**Prompt**.
Beginning with the line that holds "Screen dimensions: 492x388", copy every remaining line of the listing below exactly, and leave the pictures out.

**Extracted entries**.
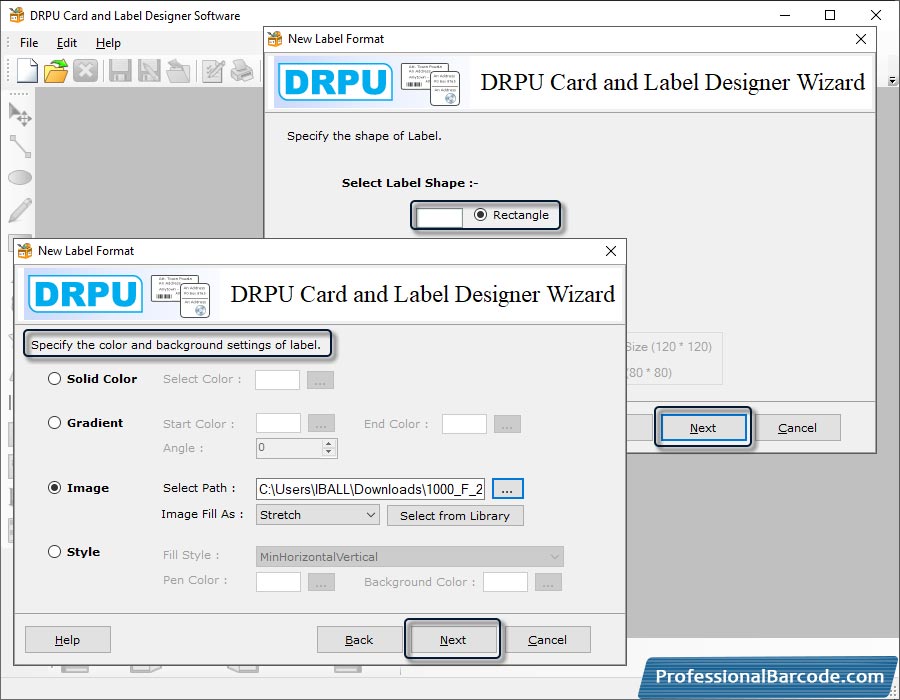Click the New document icon in toolbar
900x700 pixels.
pyautogui.click(x=27, y=71)
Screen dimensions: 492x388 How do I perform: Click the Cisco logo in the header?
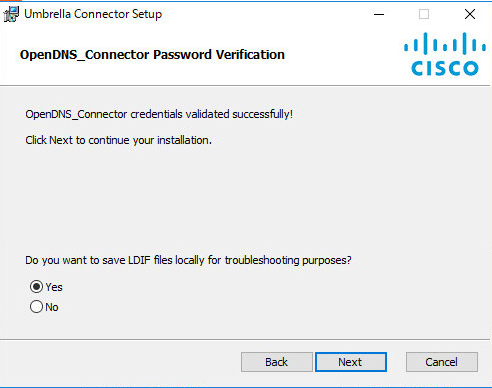(x=445, y=54)

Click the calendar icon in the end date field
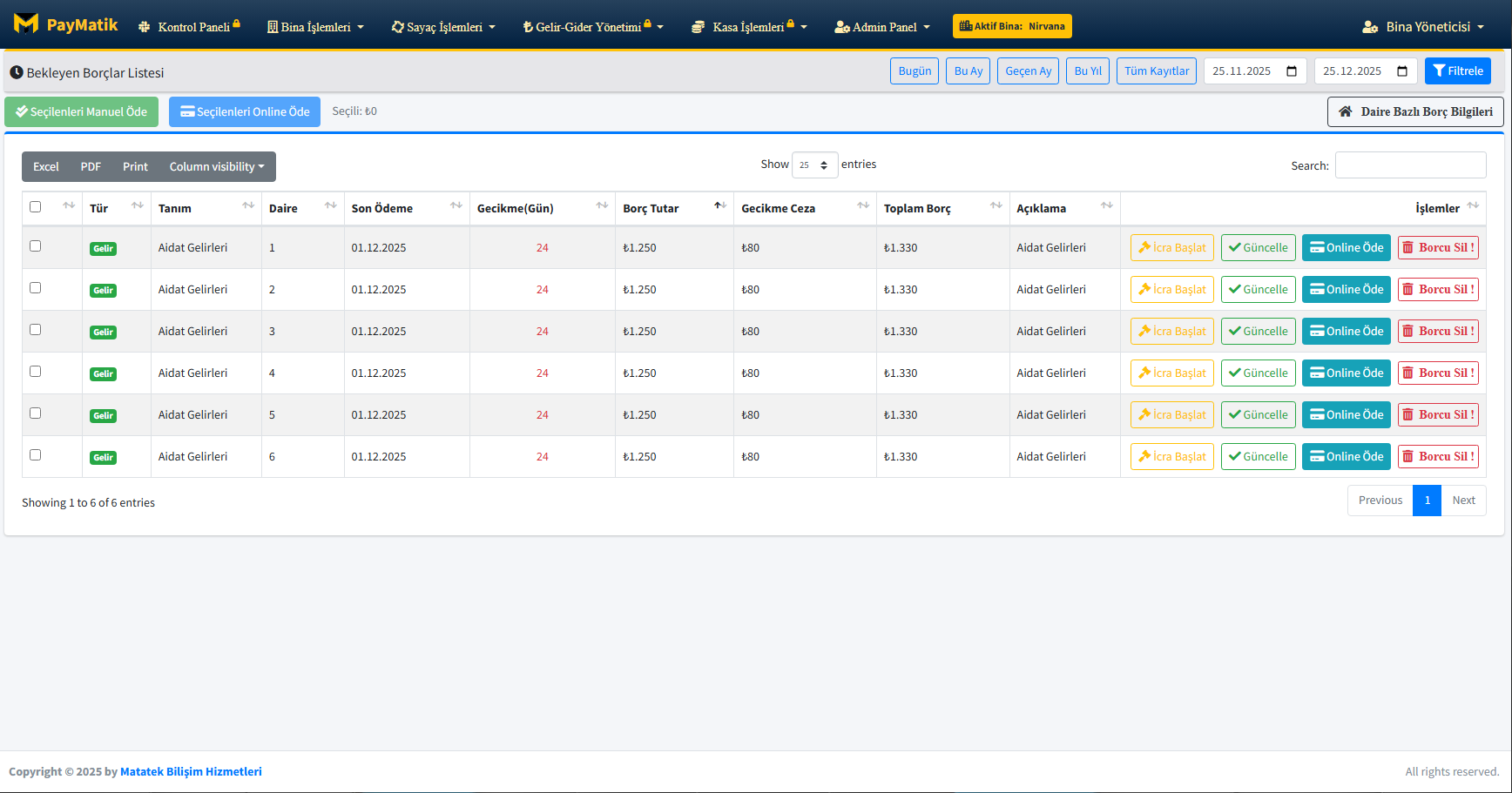click(1402, 71)
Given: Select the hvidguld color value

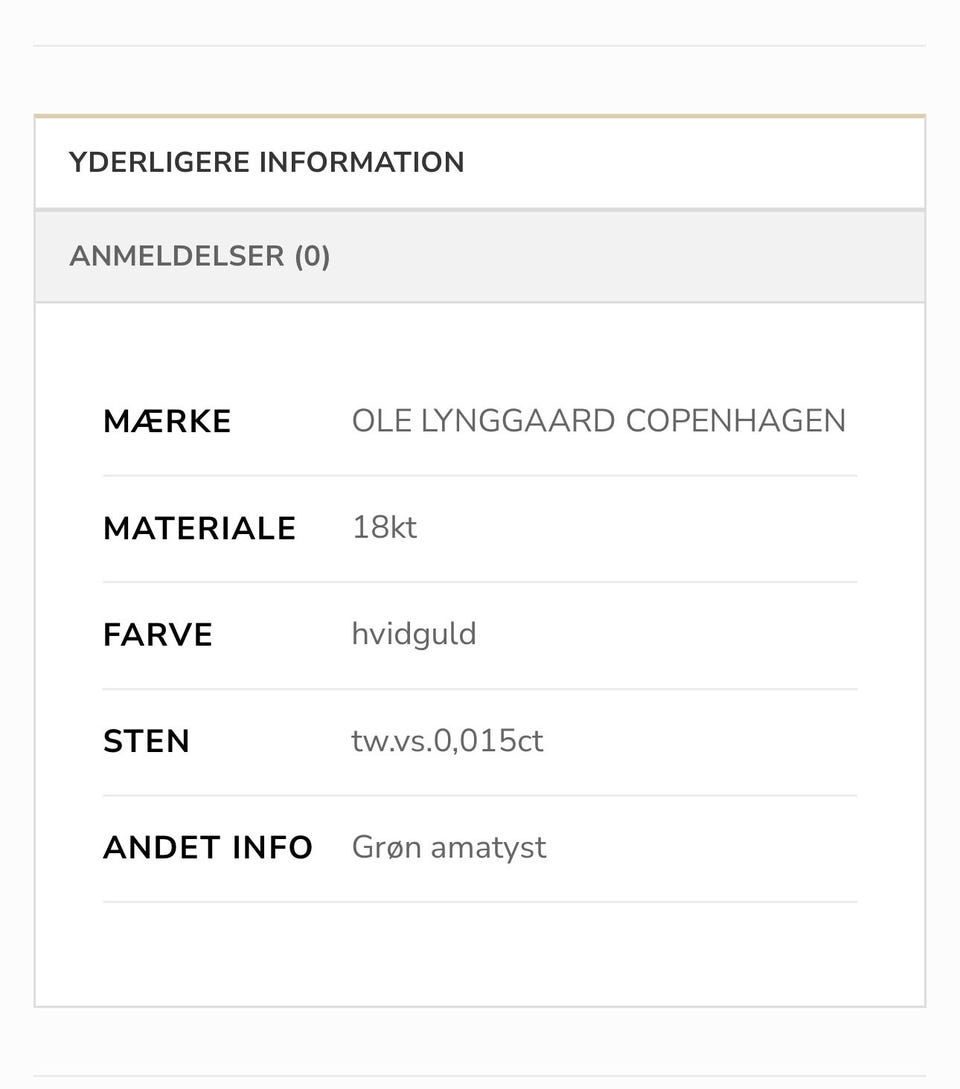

**Finished task**.
Screen dimensions: 492x388 How do I perform: Click the Cisco logo in the header?
(x=445, y=54)

Click the calendar icon in the end date field
click(1402, 71)
Given: Select the hvidguld color value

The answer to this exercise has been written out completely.